The strategy involves administering polymyxin B (PMB) alongside cube-shaped nanoparticles called cubosomes. The PMB disrupted the OM first, but not enough to kill the cell. When the accompanying cubosome bound to the OM, disrupting it further, successfully killing the cell. Interestingly, loading PMB into the cubosomes as a carrier had little effect; in fact, the cubosome strengthened the OM.
“This is a stunning finding in how we deliver medicine and how the medicine we take impacts us in the future,” said lead researcher Dr Hsin-Hui Shen.
This approach also means that lower dosages of antibiotics could be used. “Instead of looking for new antibiotics to counteract superbugs, we can use the nanotechnology approach to reduce the dose of antibiotic intake, effectively killing multidrug-resistant organisms.”
It has been 30 years since the discovery of the last new antibiotic, and in coming years, the growing crisis of antibiotics resistance will result in increased mortality from basic infections because they have developed antimicrobial resistance.
Without effective antimicrobials, the WHO warns that the success of modern medicine in treating infections, including during major surgery and cancer chemotherapy, would be at increased risk.
While nanoparticles had been used for a long time before as antimicrobial carriers, “but the use of nanoparticles in polytherapy treatments with antibiotics in order to overcome antimicrobial resistance has been overlooked,” explained Dr Shen. “The use of nanoparticles-antibiotics combination therapy could reduce the dose intake in the human body and overcome the multidrug resistance.”
Globally, infections by antimicrobial-resistant (AMR) bacteria caused more than 1.2 million deaths worldwide in 2019, according to a study published in The Lancet. It is the largest and most comprehensive one to date of this critical issue.
Lower-income countries are worst affected but antimicrobial resistance remains a global threat, the researchers wrote.

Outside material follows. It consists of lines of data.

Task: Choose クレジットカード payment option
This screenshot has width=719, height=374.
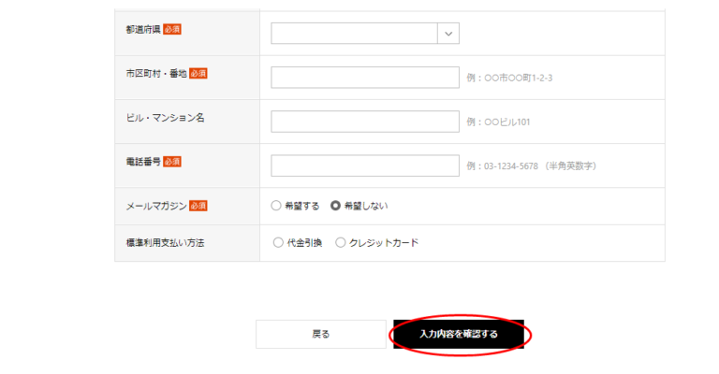Action: coord(341,243)
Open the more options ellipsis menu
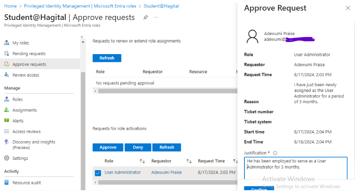Image resolution: width=355 pixels, height=191 pixels. [x=156, y=17]

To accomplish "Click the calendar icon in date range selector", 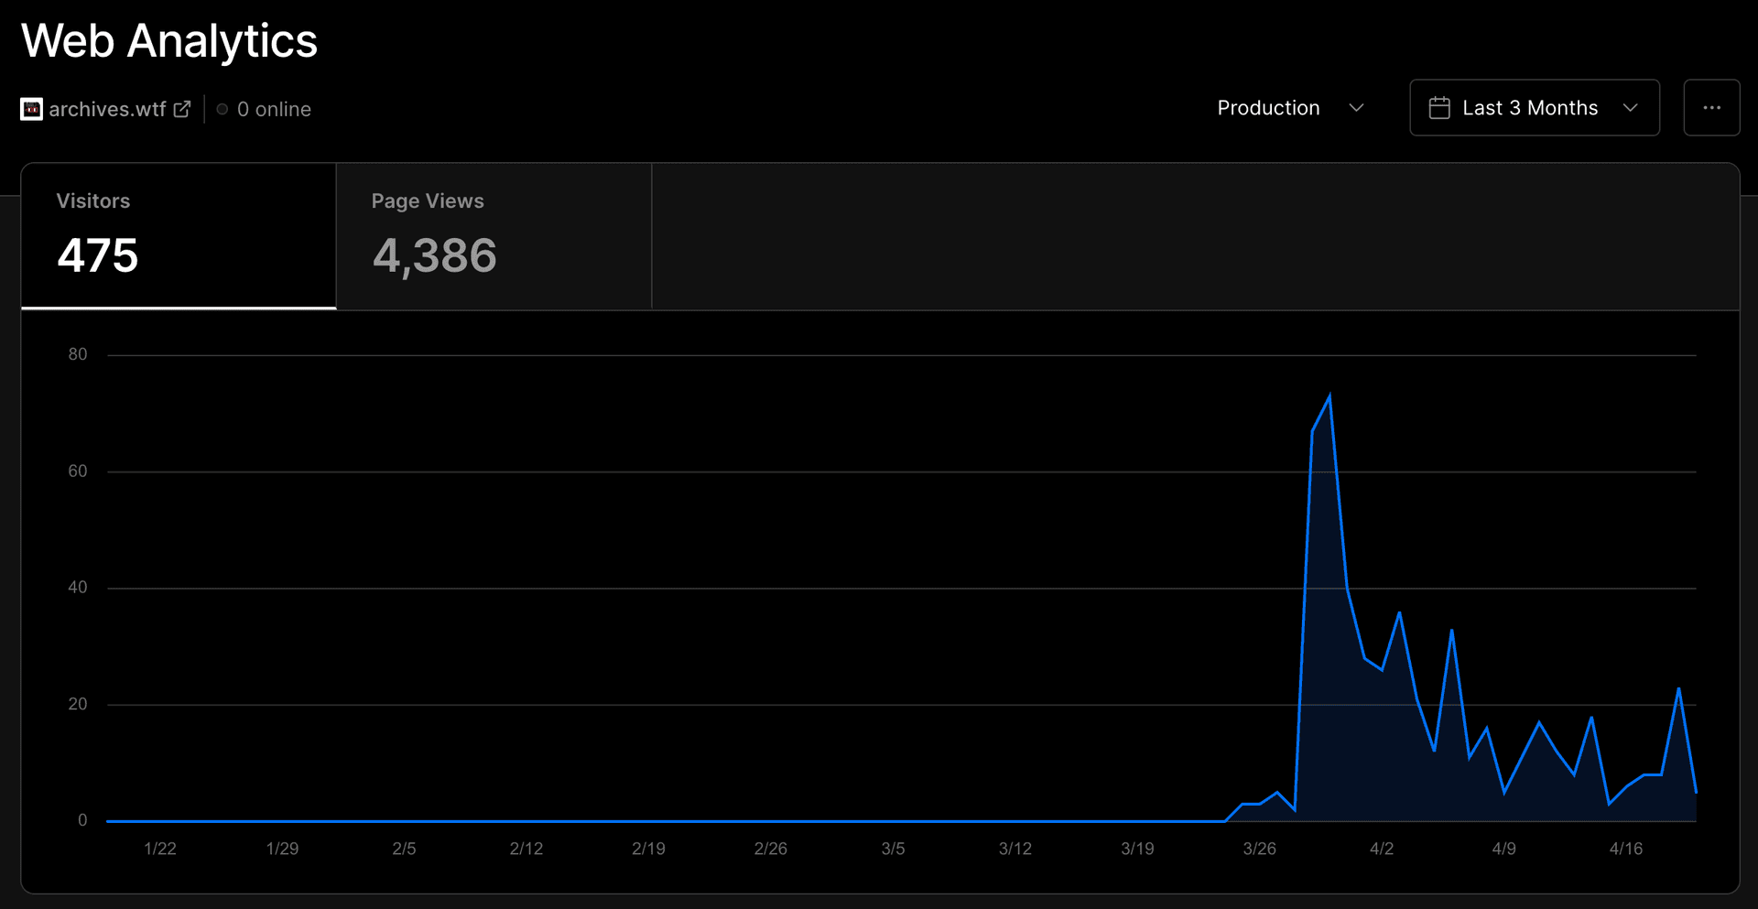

The researchers emphasised that investment in new drugs is urgently needed, as well as vaccination and better antimicrobial stewardship.
The estimate of global deaths from AMR, is based on the researchers’ analysis of 204 countries, assuming the counterfactual that the bacteria responsible would be antibiotic-susceptible.
Of the 4.95 million deaths in which AMR played a role, 1.27 million were directly attributable to it. In 2019, 860 000 deaths were estimated from HIV and 640 000 from malaria.
Most of the AMR-related deaths resulted from lower respiratory infections, such as pneumonia, and bloodstream infections, which can lead to sepsis.
Deaths from AMR were estimated to be highest in sub-Saharan Africa at 23.7 deaths per 100 000, and lowest in North Africa and the Middle East at 11.2 per 100 000. Young children are at most risk, with about one in five deaths linked to AMR being among the under-fives.
The researchers also noted that “resistance is high for multiple classes of essential agents, including beta-lactams and fluoroquinolones.”
MRSA (methicillin-resistant Staphylococcus aureus) was particularly deadly, while E. coli, K. pneumoniae, S. pneumoniae, A. baumannii, and P. aeruginosa were associated with high levels of resistance. The researchers wrote that “each of these leading pathogens is a major global health threat that warrants more attention, funding, capacity building, research and development, and pathogen-specific priority setting from the broader global health community.”
They also recommend that immunity to these pathogens be built up by vaccination, and since currently only S. pneumoniae has a vaccine readily available, these will need to be developed and deployed as a matter of urgency. They noted several limitations to their study, the first being the sparsity of data drawn from low- and middle-income countries, which may in fact lead to an underestimate of the prevalence of AMR. Secondly, there is the possibility of multiple sources of bias inherent in combining datasets from different providers. Finally, there may be bias in surveillance, eg if cultures are drawn only if a patient is unresponsive to antibiotics, leading to an overestimate.